Studies show that up to 60% of new nurse graduates leave their first job within their first year, and many hospitals are focusing on ways to help new nurses through the difficult transition from nursing school to novice nurse to competent, confident practitioner.

Rapid City (SD) Regional Hospital is one such facility looking to help its new grads succeed and remain with the organization. The hospital hires an average of 100 nurse graduates every year, but within two years, 25% of those nurses are no longer with the facility. With the help of a recent grant from the Robert Wood Johnson Foundation, Regional Hospital has launched a two-part program to provide guidance to the new nurses.

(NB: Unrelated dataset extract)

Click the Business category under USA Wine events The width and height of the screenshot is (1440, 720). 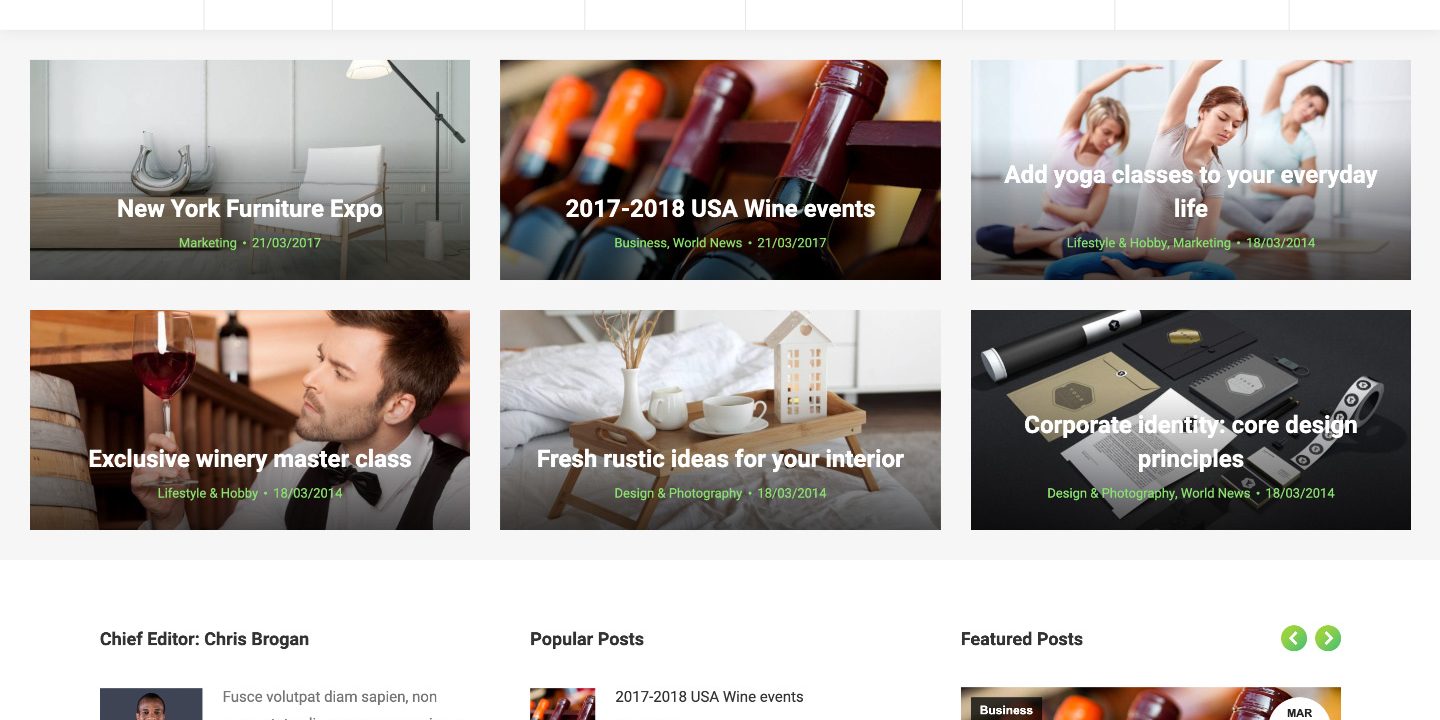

The first part of the program is a pilot involving the two university nursing schools. The schools will each pick one class of eight students to participate in a program where they will have extra opportunities to practice clinical skills. The students will work with nurses at Regional Hospital; two students will be paired with a nurse and faculty members will oversee the process.

This part of the program is designed to give students more time with nurses to practice clinical skills, which it is hoped will help them gain confidence and have a more positive first year when they eventually start work as a nurse.

The second part of the program is a new, year-long residency program for each newly-hired nurse. New nurses will be paired with a mentor, who will be someone other than their supervisor or preceptor.

To read more on Regional Hospital’s new programs, click here.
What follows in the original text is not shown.